Central bank policy to diverge further
In June we saw the Bank of Canada and the ECB both deliver rate cuts for the first time, joining the likes of the Swiss and Swedish central banks in already having lowered interest rates. Meanwhile, the US Federal Reserve (the Fed), Reserve Bank of Australia (RBA), Reserve Bank of New Zealand (RBNZ) and the Bank of England (BoE) all held firm. This marks the start of central bank policy divergence, which may continue for a bit.
Although the Fed – arguably one of the more important central banks – left rates unchanged, it noted that progress had been made on taming inflation. This was evidenced in May’s CPI data, which was weaker than expected, with consumer prices unchanged over the month and the annual rate down to 3.3% – edging closer to its 2% target level.

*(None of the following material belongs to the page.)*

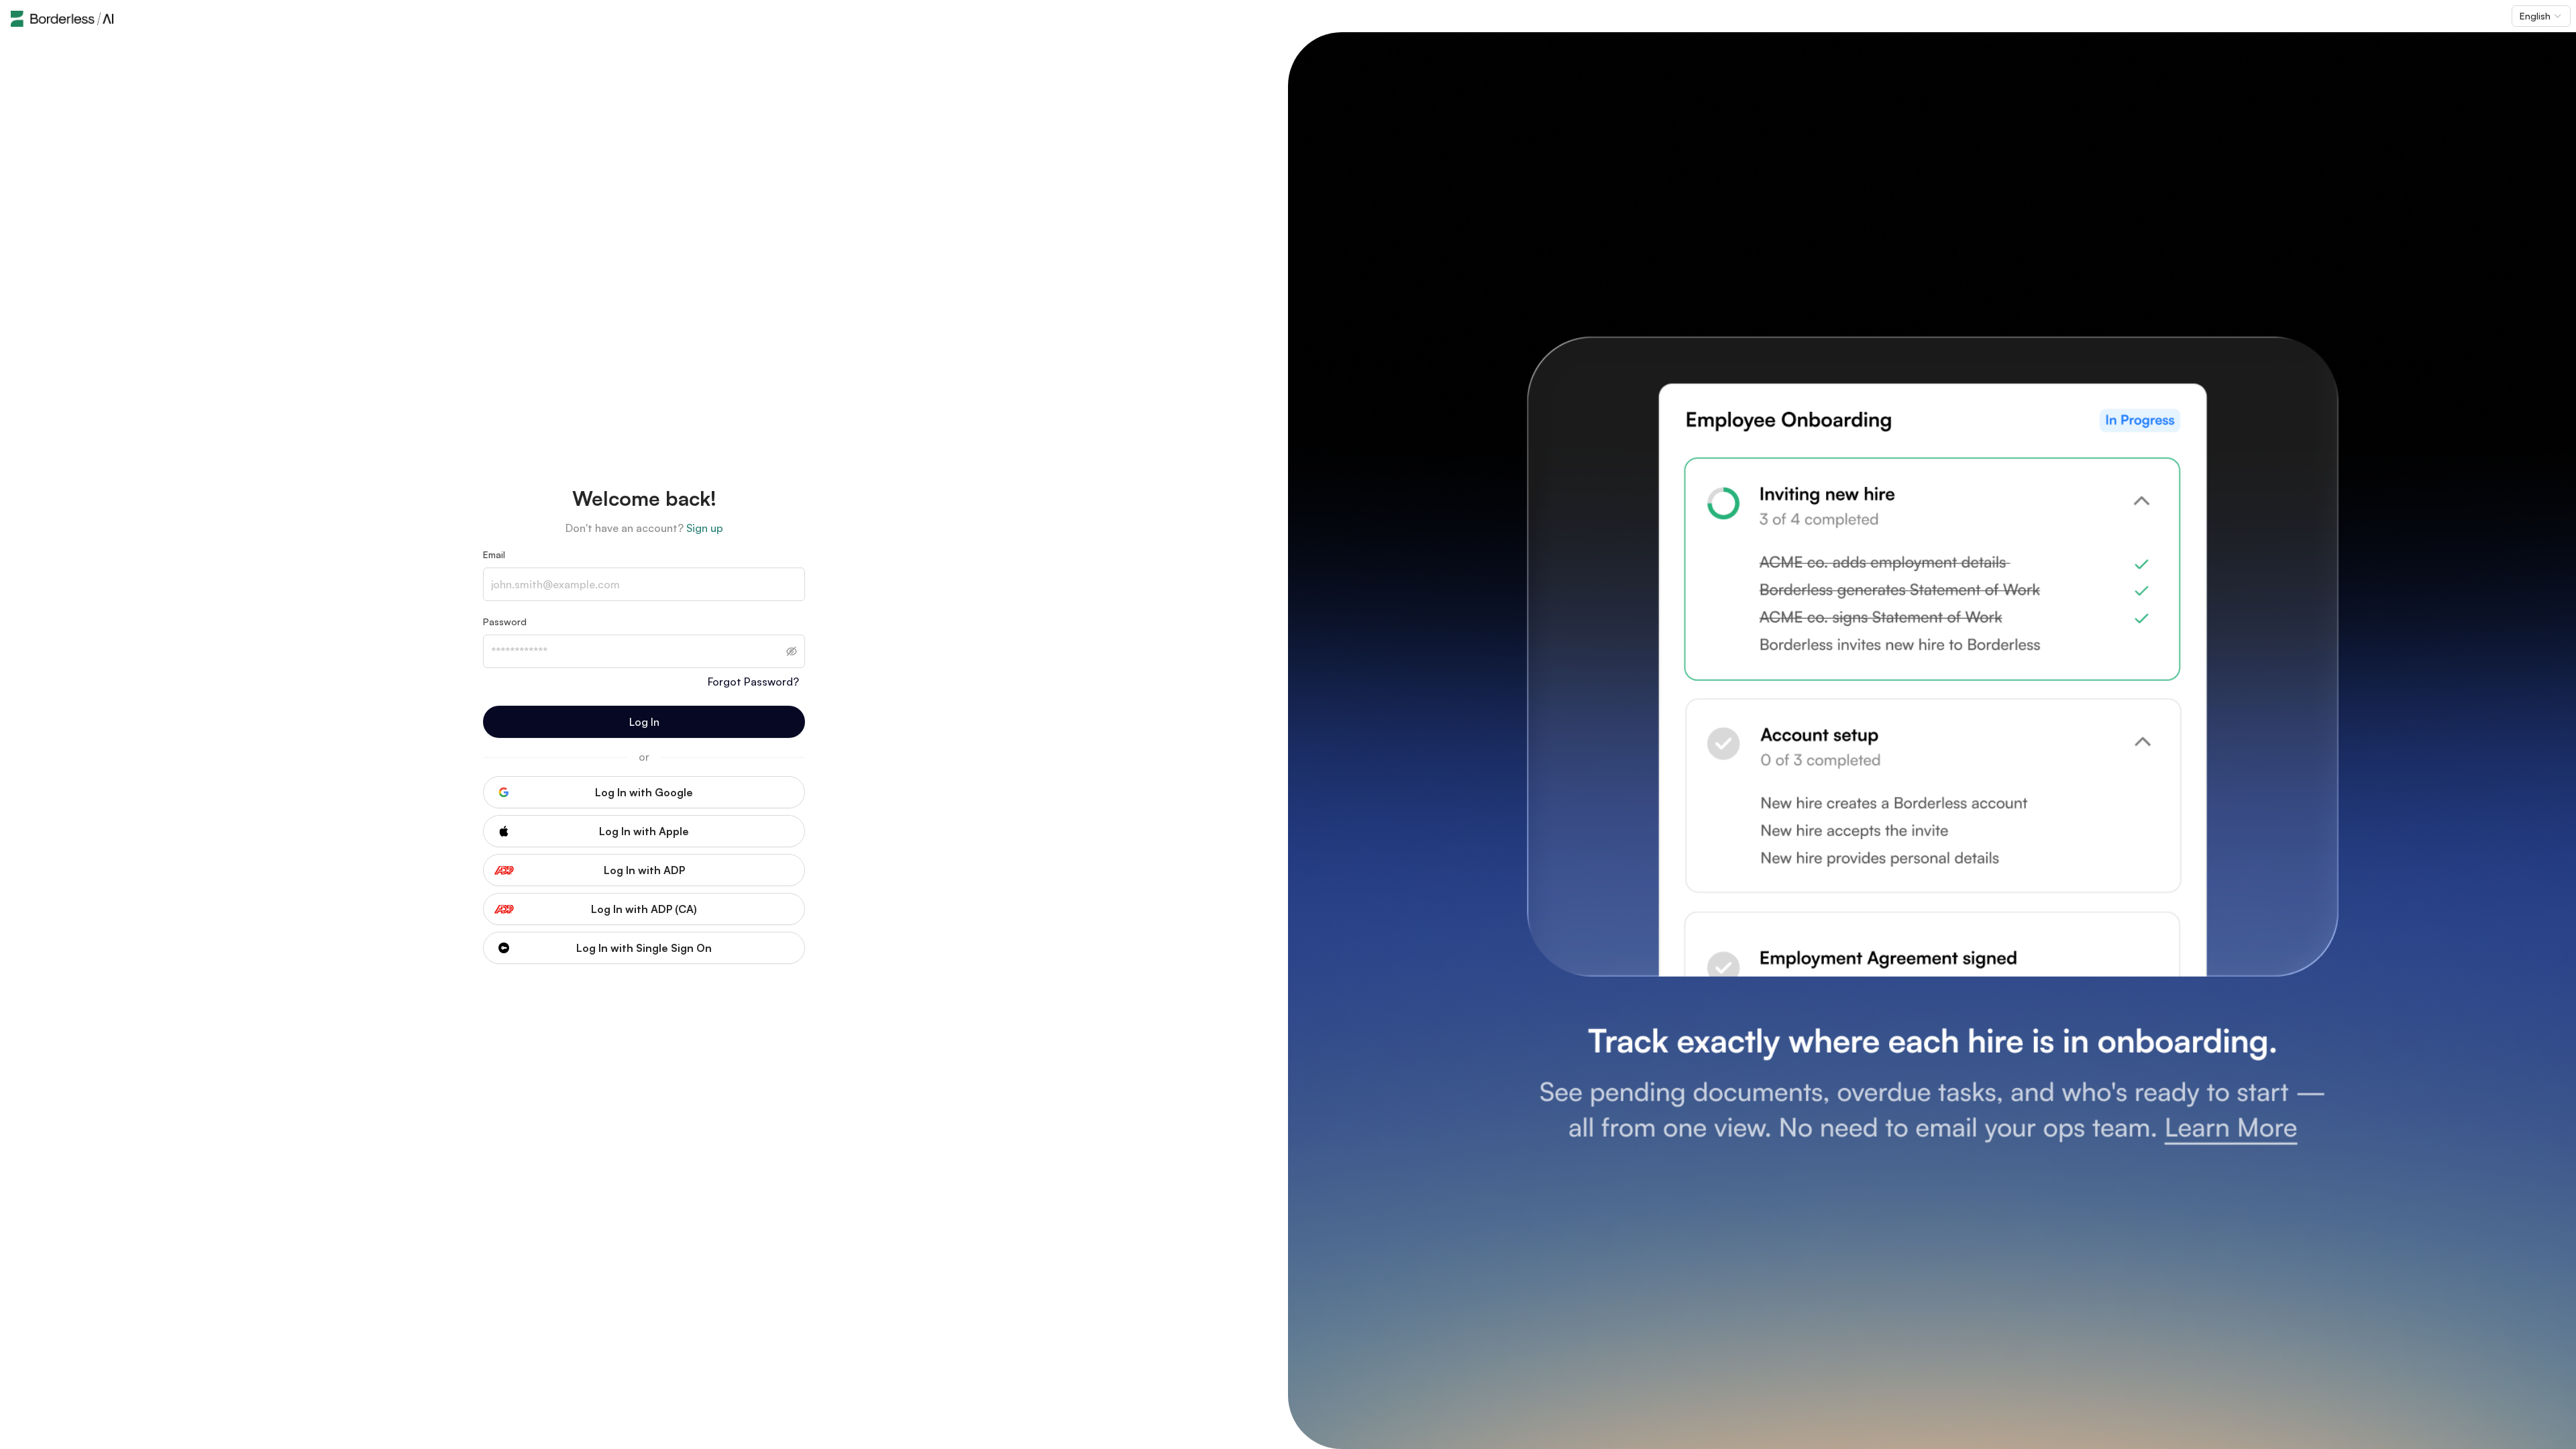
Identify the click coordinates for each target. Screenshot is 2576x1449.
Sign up (704, 528)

The US economy appears to be trucking along at a reasonable pace; demand for services and the labour market both remain strong. We do not expect imminent cuts from the Fed, with financial markets now pricing in the first rate cut for November this year.
New Zealand in the doldrums
While growth in the first quarter was slightly positive (as measured by recent GDP data), it confirmed what many believe; that the New Zealand economy is flatlining. The 0.2% reading for the quarter means the economy has been lifted out of ‘technical’ recession territory, but the pace of growth is far from astounding – five out of the last six quarterly readings have been negative.

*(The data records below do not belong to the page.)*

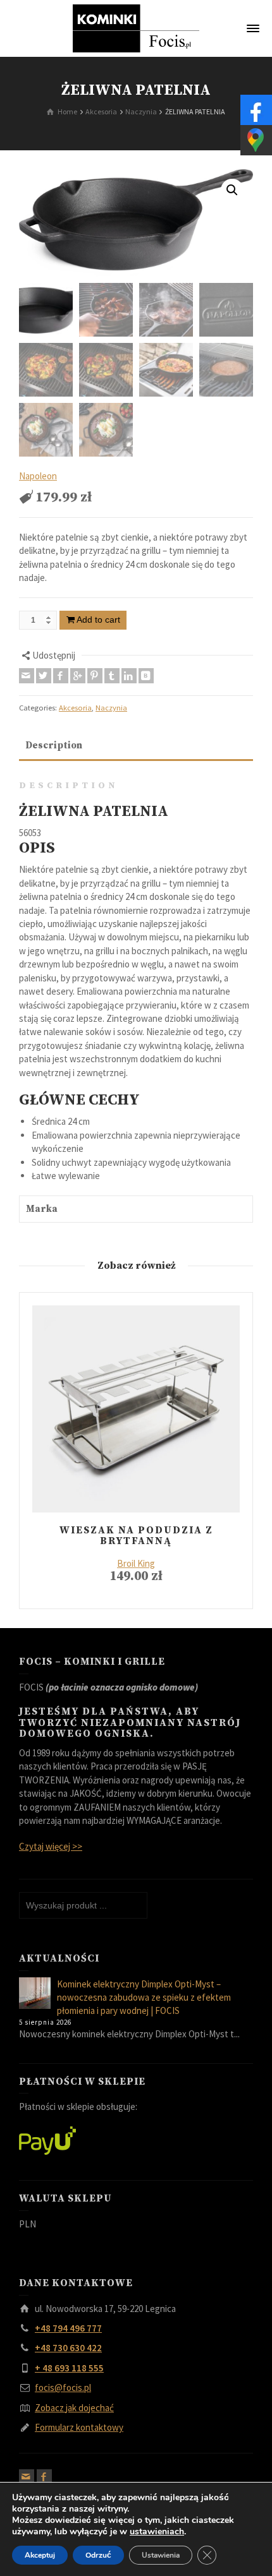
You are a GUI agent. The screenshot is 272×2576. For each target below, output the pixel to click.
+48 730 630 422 (68, 2348)
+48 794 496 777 (68, 2328)
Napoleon (38, 476)
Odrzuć (98, 2555)
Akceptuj (40, 2555)
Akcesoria (75, 707)
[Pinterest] (94, 675)
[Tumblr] (112, 675)
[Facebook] (60, 675)
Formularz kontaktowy (79, 2427)
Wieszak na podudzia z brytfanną (136, 1536)
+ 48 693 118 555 (69, 2368)
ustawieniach (157, 2531)
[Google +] (77, 675)
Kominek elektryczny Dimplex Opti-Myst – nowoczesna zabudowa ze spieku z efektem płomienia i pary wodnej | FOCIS (144, 1997)
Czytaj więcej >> (50, 1846)
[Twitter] (43, 675)
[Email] (26, 675)
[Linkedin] (129, 675)
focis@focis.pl (63, 2387)
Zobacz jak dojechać (74, 2408)
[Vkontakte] (146, 675)
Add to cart (98, 619)
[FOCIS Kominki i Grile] (136, 27)
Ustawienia (161, 2555)
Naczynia (111, 707)
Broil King (136, 1563)
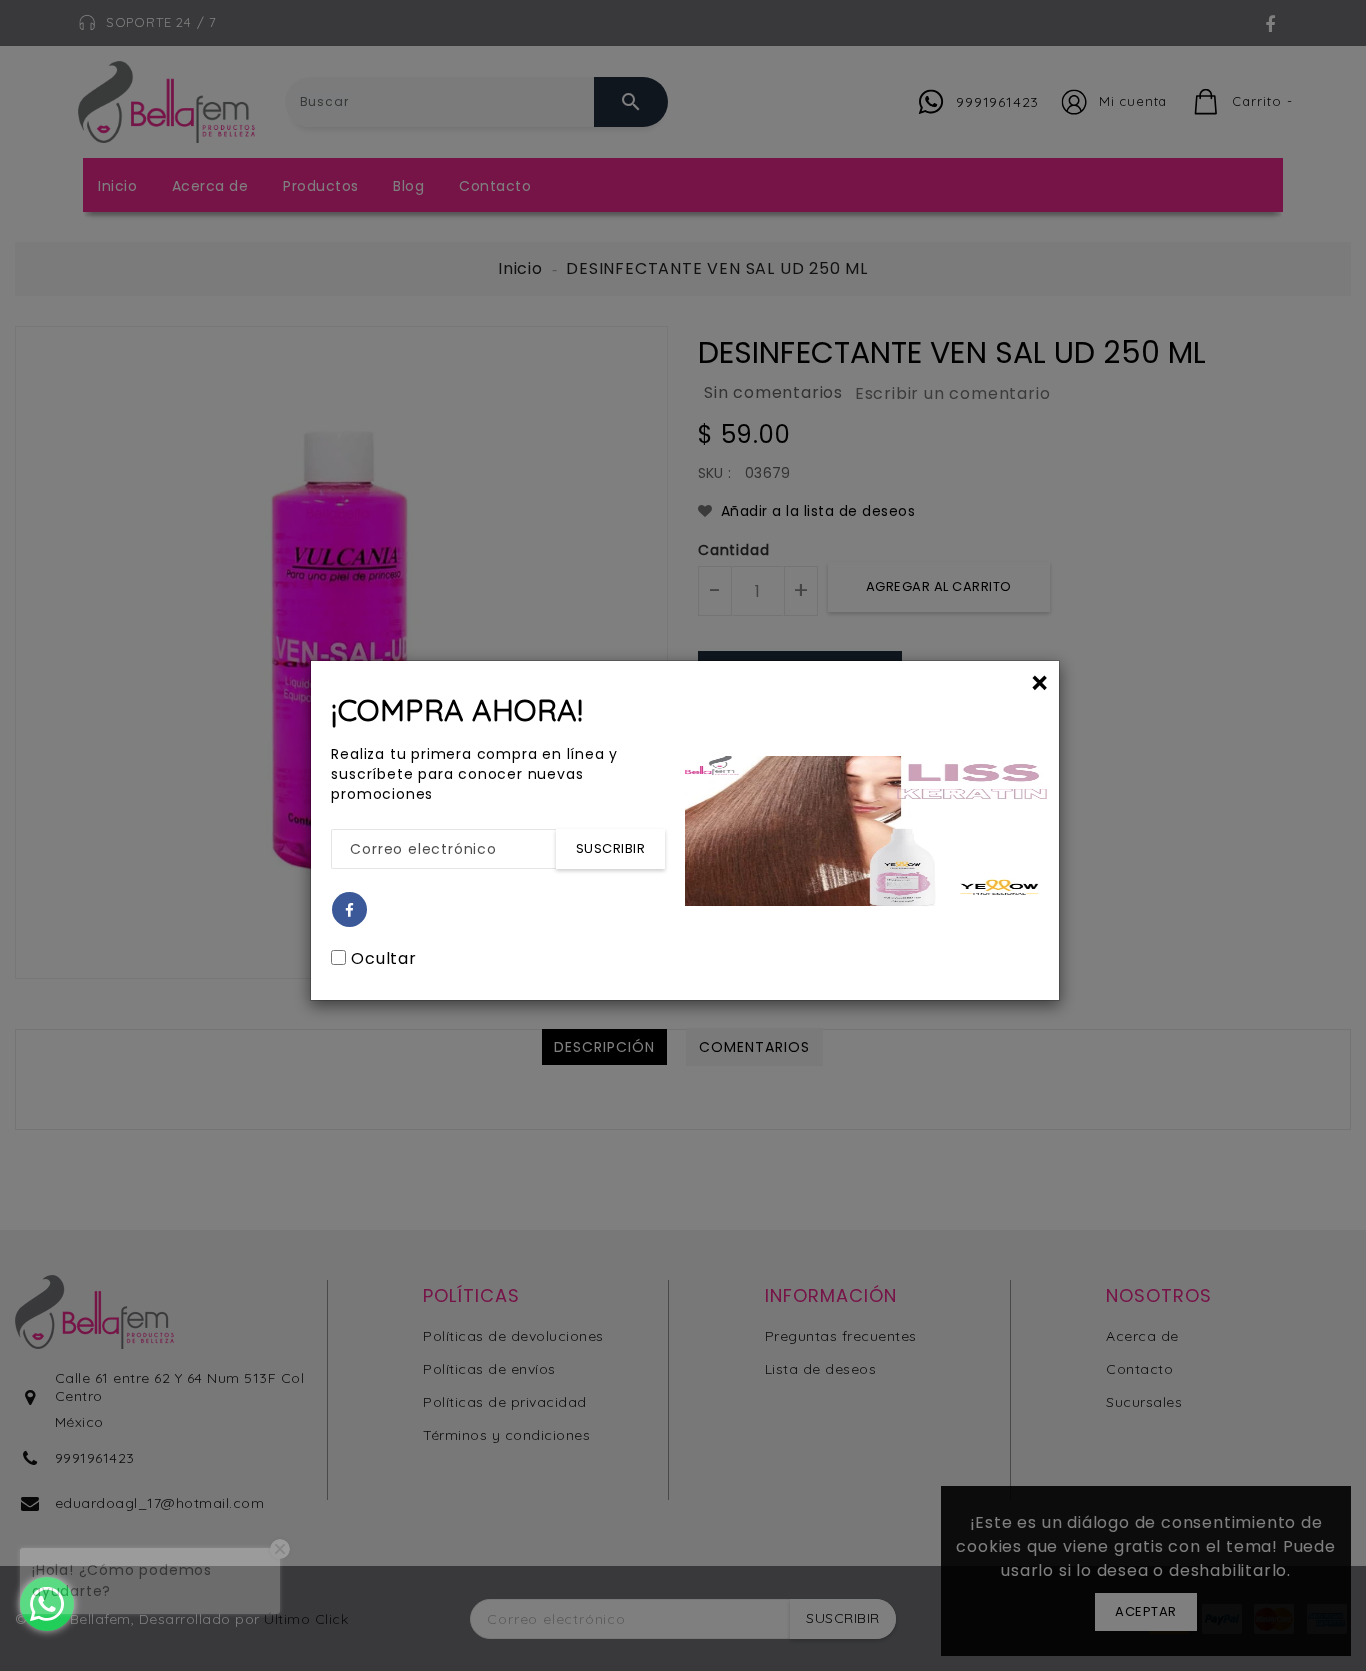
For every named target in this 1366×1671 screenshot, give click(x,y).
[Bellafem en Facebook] (350, 910)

Unfortunately, relief by way of interest rate cuts may not be forthcoming. Inflation in New Zealand remains stubbornly high, especially non-tradeable inflation. In July we’ll see the latest readings for the second quarter. First quarter inflation ran at an annual pace of 4.0%, with non-tradeable inflation of 5.8%. Even if the second quarter readings fall, it’s unlikely the RBNZ will cut interest rates anytime soon, given that inflation here is running at a higher rate than in overseas markets.
We remain defensively positioned
We maintain an underweight position to international equities and overweight positions to both international and New Zealand fixed interest. This reflects our view that economic growth is expected to slow in many economies, and this will be more supportive of defensive assets, such as bonds.
Central banks are winning in their fight against inflation and we’re seeing inflation trend back towards target rates. While US interest rates will remain on hold for the time being, we expect central banks outside of the US to continue to lower interest rates, and this ultimately will be positive for the asset class.